◆ **What you have to do**
In the material below, rewrite the lines from the one containing "Where should I click to: Open the avatar" to the one containing "[x=104, y=114]", both included, as a Markdown table with the columns Row and Line. Number each line in Row, and leave out any blank lines.

◆ **Extracted records**
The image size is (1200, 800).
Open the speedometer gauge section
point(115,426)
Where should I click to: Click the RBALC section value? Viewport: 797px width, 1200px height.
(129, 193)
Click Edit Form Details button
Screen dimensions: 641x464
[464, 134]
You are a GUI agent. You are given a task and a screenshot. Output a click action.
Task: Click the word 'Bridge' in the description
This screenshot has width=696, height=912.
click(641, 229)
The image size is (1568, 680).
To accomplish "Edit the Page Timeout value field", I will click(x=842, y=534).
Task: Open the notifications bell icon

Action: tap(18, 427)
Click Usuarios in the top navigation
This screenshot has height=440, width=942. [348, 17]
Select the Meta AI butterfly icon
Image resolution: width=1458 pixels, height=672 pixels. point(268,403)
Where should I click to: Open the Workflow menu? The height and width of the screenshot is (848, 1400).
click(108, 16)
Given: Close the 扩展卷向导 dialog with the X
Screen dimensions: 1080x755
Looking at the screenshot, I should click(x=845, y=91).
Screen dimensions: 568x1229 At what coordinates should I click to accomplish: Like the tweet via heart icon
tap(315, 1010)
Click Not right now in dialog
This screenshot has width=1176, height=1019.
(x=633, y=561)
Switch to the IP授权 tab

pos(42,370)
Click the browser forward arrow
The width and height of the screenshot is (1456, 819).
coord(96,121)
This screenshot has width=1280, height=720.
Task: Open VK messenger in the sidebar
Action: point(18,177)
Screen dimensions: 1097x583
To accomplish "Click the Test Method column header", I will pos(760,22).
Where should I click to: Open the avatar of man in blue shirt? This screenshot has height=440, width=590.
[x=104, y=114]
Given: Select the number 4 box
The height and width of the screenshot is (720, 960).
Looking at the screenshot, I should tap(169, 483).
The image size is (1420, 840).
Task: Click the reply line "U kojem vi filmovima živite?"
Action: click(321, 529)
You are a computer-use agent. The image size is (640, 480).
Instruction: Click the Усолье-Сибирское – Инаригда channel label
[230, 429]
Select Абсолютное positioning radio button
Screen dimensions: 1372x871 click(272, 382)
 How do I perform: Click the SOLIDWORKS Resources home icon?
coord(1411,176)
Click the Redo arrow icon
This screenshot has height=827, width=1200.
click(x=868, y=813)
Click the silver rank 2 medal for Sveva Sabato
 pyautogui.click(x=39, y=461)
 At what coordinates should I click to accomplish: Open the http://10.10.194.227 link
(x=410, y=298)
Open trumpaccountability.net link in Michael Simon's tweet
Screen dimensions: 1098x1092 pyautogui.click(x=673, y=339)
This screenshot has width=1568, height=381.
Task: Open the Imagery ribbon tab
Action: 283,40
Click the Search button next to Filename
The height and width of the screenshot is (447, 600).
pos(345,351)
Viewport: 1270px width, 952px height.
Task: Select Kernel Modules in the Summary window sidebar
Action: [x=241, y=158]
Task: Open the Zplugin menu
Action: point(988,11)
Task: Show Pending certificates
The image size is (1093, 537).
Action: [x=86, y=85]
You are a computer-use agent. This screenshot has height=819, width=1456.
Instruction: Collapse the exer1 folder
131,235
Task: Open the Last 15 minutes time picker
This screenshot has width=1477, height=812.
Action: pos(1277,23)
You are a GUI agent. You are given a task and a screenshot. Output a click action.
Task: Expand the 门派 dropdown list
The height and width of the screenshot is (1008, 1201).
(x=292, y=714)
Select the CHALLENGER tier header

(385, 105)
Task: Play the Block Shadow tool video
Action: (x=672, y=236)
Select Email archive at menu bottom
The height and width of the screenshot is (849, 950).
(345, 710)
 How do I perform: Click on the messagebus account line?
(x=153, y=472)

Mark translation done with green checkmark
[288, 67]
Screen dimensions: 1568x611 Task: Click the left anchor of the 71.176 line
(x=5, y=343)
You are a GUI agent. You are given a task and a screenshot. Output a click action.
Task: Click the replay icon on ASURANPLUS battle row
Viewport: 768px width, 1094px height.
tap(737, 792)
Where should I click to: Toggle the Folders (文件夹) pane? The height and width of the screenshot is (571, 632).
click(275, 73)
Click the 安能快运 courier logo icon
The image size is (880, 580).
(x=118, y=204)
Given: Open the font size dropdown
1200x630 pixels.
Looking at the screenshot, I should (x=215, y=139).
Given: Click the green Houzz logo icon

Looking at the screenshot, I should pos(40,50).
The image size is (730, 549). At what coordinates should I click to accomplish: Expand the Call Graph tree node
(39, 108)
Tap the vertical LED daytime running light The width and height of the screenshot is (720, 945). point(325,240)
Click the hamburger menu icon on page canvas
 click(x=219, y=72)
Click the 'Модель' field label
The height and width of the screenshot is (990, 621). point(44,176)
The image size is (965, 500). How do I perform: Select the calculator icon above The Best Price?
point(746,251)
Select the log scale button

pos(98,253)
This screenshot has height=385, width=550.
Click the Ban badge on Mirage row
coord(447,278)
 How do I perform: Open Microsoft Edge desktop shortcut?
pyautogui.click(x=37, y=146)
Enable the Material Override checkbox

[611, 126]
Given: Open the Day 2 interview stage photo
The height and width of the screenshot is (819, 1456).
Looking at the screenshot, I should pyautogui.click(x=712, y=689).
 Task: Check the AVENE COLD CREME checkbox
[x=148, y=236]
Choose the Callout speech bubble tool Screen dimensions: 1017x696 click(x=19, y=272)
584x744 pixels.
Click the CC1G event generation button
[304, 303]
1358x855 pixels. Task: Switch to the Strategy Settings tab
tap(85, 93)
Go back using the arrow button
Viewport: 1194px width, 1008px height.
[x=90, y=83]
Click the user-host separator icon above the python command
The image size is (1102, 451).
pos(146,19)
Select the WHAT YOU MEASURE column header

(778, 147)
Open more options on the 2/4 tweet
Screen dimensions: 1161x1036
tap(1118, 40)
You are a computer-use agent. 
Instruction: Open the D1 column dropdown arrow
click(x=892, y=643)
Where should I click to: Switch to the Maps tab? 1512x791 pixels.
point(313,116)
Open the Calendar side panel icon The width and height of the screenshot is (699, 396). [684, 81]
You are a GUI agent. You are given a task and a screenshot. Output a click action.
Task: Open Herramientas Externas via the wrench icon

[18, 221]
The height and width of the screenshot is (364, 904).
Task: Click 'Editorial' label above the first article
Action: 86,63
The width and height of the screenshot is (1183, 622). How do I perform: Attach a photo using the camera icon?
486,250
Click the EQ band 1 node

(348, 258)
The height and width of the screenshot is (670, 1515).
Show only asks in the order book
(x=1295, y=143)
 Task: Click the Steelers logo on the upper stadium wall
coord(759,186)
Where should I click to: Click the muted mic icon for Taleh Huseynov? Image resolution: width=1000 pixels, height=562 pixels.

◆ **Solution below**
| Row | Line |
|---|---|
| 1 | Where should I click to: Open the avatar of man in blue shirt? This screenshot has height=440, width=590. |
| 2 | [x=104, y=114] |